About the Series ...
This article continues the series, MS Access for the Business Environment. The primary focus of this series is an examination of business uses for the MS Access relational database management system. The series is designed to provide guidance in the practical application of data and database concepts to meet specific needs in the business world. The majority of the procedures I demonstrate in this article and going forward will be undertaken within MS Access 2003, although most of the concepts that we explore in the series will apply to earlier versions of MS Access, as well.
For more information on the series, as well as the hardware / software requirements to prepare for the tutorials we will undertake, please see Tutorial 1: Create a Calculated Field with the Expression Builder. Along with MS Access, of which we have made repeated use in the previous articles of the series, additional application considerations apply for this tutorial, because it introduces another Microsoft RDBMS, MSSQL Server 2000.
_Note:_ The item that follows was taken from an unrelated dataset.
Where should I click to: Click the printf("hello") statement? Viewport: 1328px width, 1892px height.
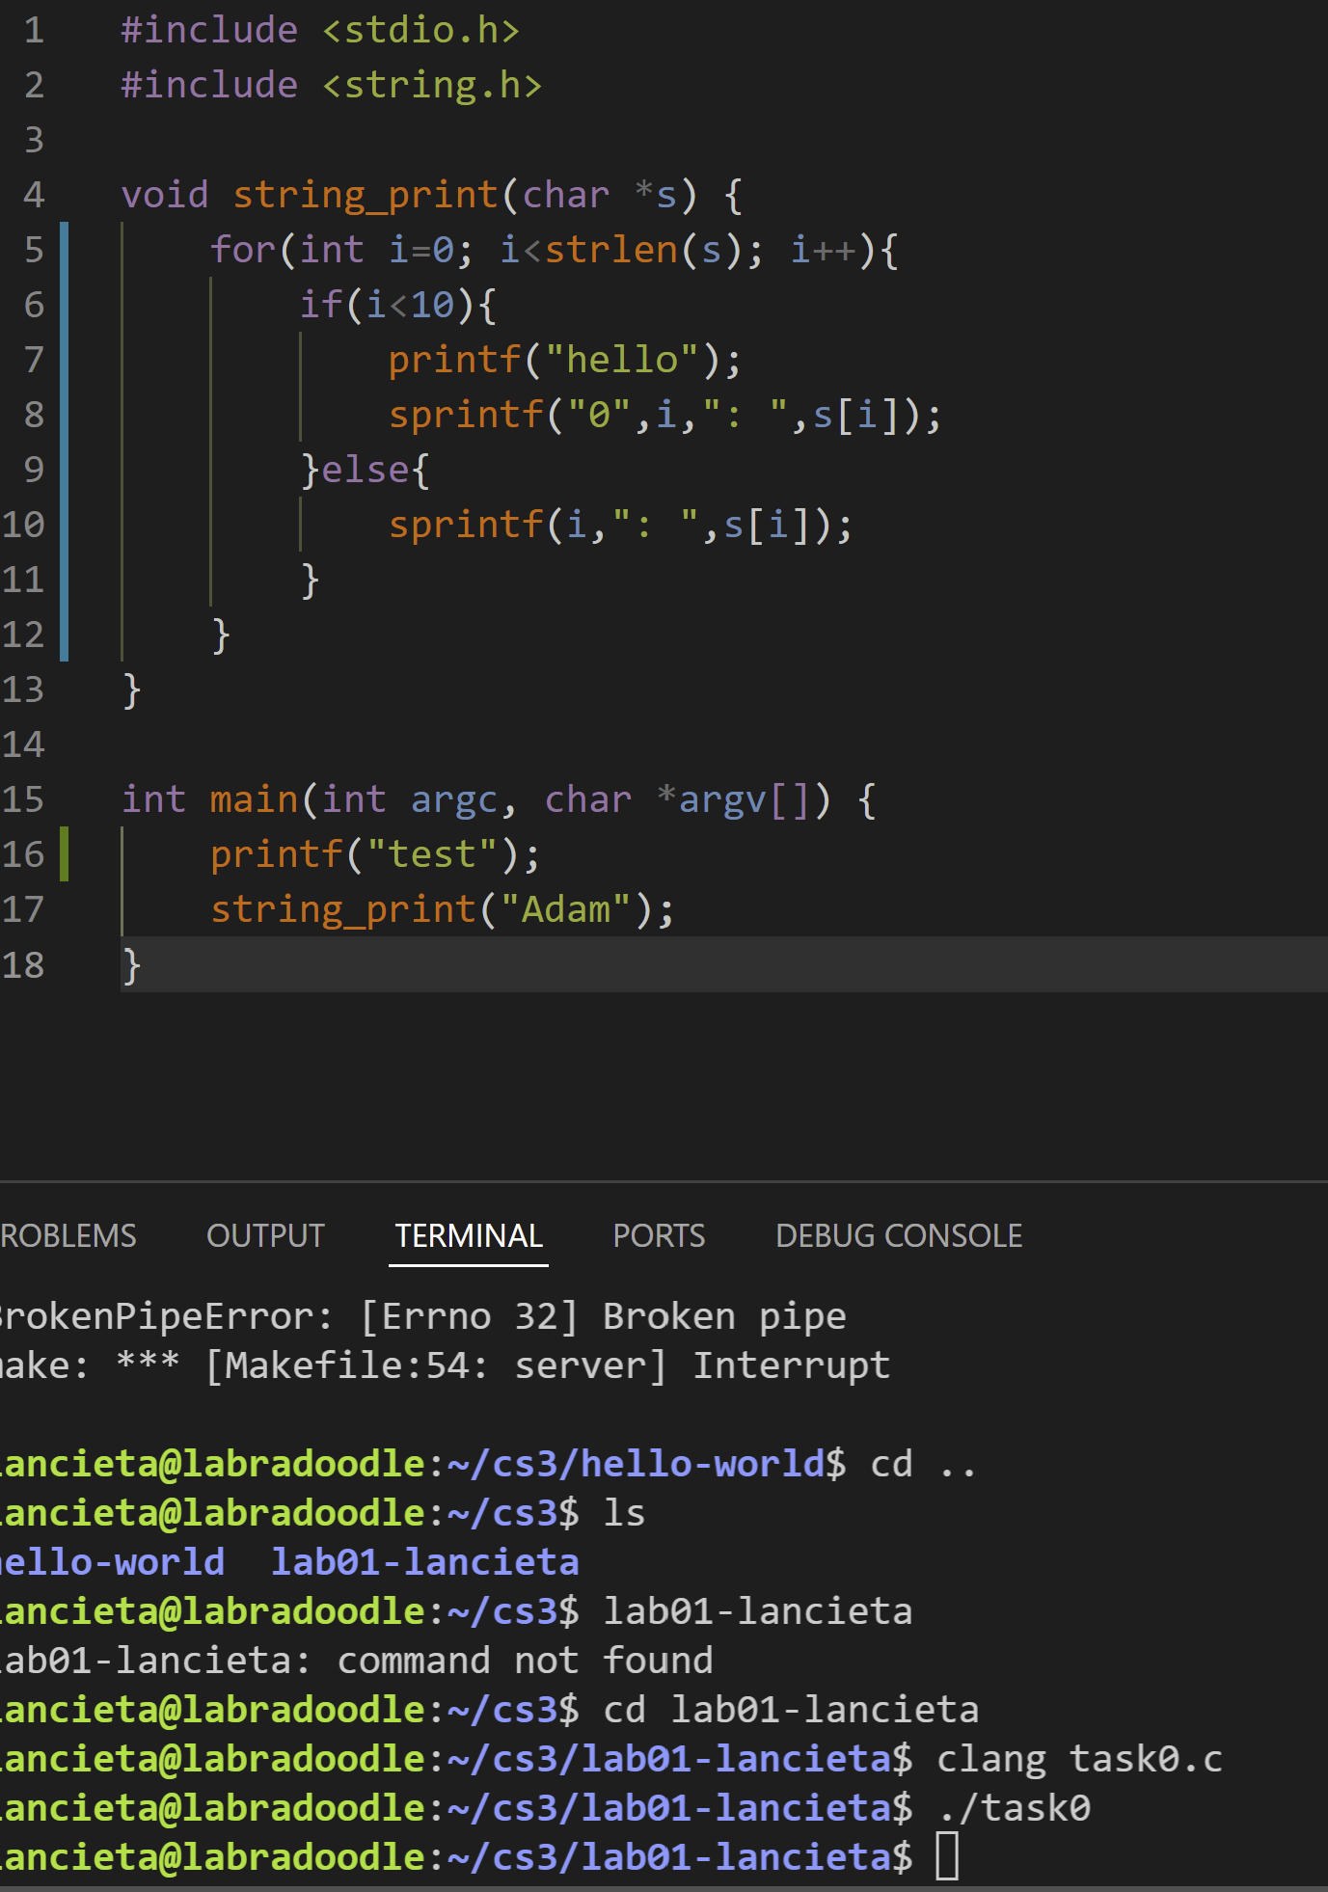[564, 360]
For those joining the series at this point because of a desire to work with MSSQL Server 2000 and its components from an MSSQL Server perspective, it is assumed that MSSQL Server 2000 is accessible to / installed on your PC, with the appropriate access rights to the MSSQL Server 2000 environment to parallel the steps of the article. If this is the first time MSSQL Server 2000 is being accessed on your machine, you may need to consult the MSSQL Server 2000 online documentation for installation and configuration instructions.
Introduction to this Tutorial
This article focuses on a topic that is related to an earlier group of articles we have published, all of which dealt with the use of "SQL specific" or "direct SQL" within MS Access. As many of us are aware, MS Access can play many varied roles in client / server architecture, and it is quite common to find it acting as a front end to various enterprise-level, back-end databases. MSSQL Server is a natural for the back-end partner in such arrangements, and we can manage communication between MS Access and MSSQL Server in multiple ways. This flexibility includes using links, ActiveX data objects, or SQL Pass-Through queries to allow communication between MS Access and SQL Server
In this article, we will devote our efforts to the latter of the three options, and concentrate on the use of Pass-Through queries as the medium of communication. Our examination of Pass-Through queries will include the following:
- A discussion of the nature of Pass-Through queries, and instances in which their use is warranted;
- A discussion of the advantages and disadvantages incumbent within the choice to use Pass-Through queries;
- A hands-on practice exercise that includes the creation and operation of a Pass-Through query to a MSSQL Server 2000 database.